Die Arbeit untersucht den gegenwärtigen Stand und die vielfältigen Verfahren der Konversion von Biomasse in nutzbare Biobrennstoffe.
Was sind die zentralen Themenfelder?
Die zentralen Themen sind die thermische, thermochemische, physikochemische und biochemische Umwandlung von Biomasse.
Was ist das primäre Ziel der Arbeit?
Ziel ist es, eine detaillierte Übersicht über die verschiedenen Techniken und Verfahren zu erstellen und deren Nutzungsmöglichkeiten kritisch zu bewerten.
Welche wissenschaftliche Methode wird verwendet?
Die Arbeit basiert auf einer Literaturanalyse und einer vergleichenden technischen Auswertung der verschiedenen Konversionswege und Anlagentypen.
Was wird im Hauptteil der Arbeit behandelt?

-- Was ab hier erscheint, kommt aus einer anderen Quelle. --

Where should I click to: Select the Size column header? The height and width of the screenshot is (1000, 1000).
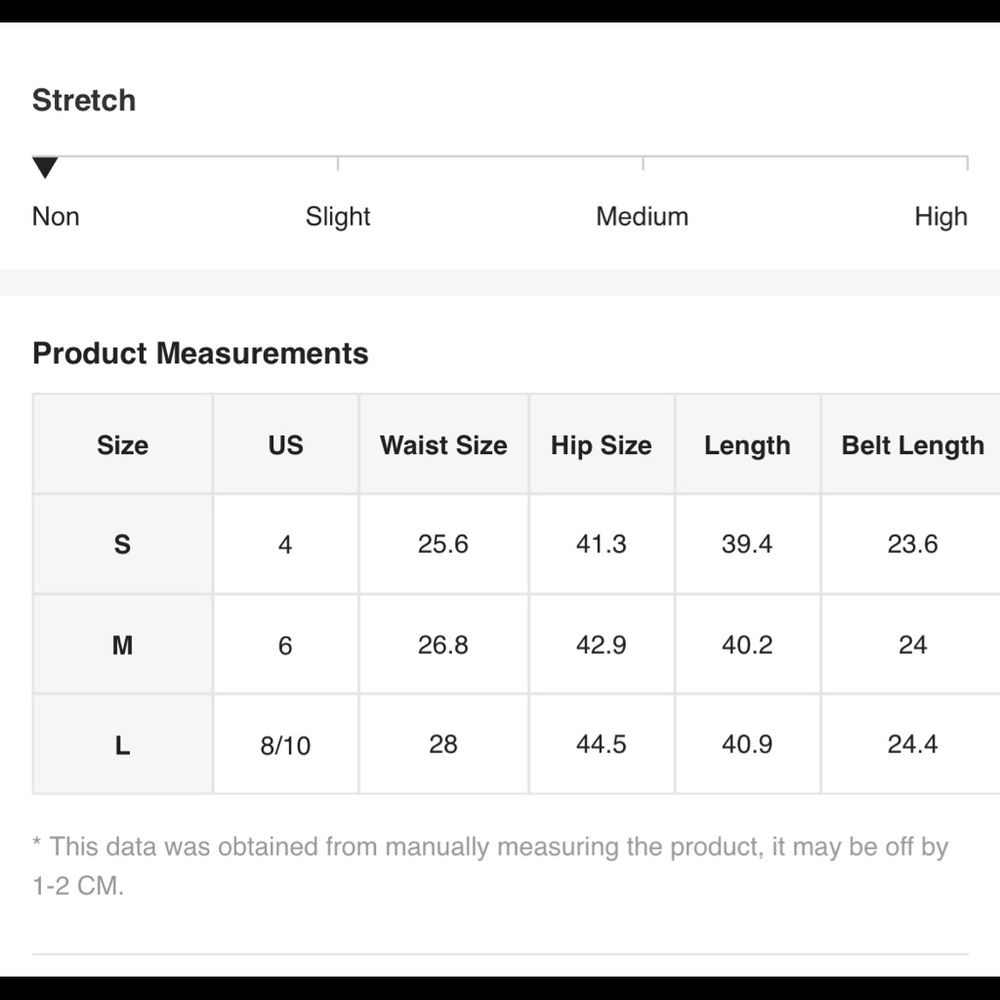[122, 445]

Der Hauptteil gliedert sich in die detaillierte Beschreibung der vier Hauptumwandlungswege (Verbrennung, thermochemisch, physikochemisch, biochemisch) inklusive ihrer spezifischen Anlagentechnik.
Welche Schlüsselwörter charakterisieren die Arbeit?

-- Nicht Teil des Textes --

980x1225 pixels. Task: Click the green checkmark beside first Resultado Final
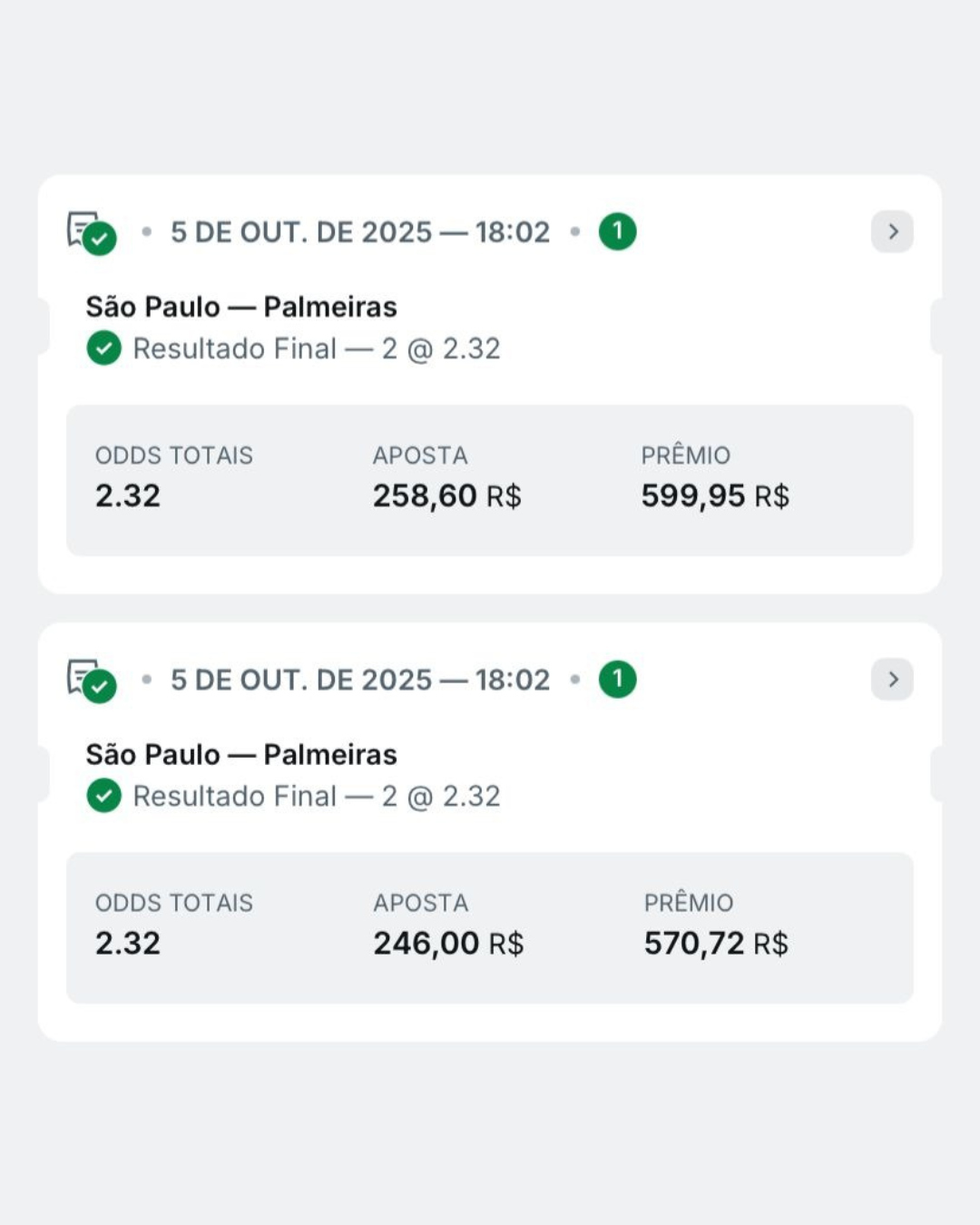[x=103, y=348]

Die wichtigsten Schlüsselbegriffe sind Biomasse, Konversion, Biokraftstoffe, Wirkungsgrad und die verschiedenen Umwandlungsverfahren von der Verbrennung bis zur Fermentation.
Was zeichnet das Carbo-V-Verfahren aus?
Das Verfahren kombiniert Niedertemperatur-Pyrolyse mit einer Hochtemperatur-Vergasung, um ein teerfreies Synthesegas hoher Qualität zu erzeugen.
Warum ist der Wassergehalt bei der Verbrennung von Biomasse kritisch?
Ein hoher Wassergehalt senkt den Heizwert erheblich, da ein Großteil der Energie zur Verdampfung des Wassers aufgewendet werden muss, statt für die thermische Nutzung zur Verfügung zu stehen.
Welche Rolle spielt Methanol bei der Herstellung von RME?
Methanol wird als Reaktionspartner bei der Umesterung von Rapsöl zu Rapsölmethylester (RME) benötigt, um das hochmolekulare Triglycerid zu spalten.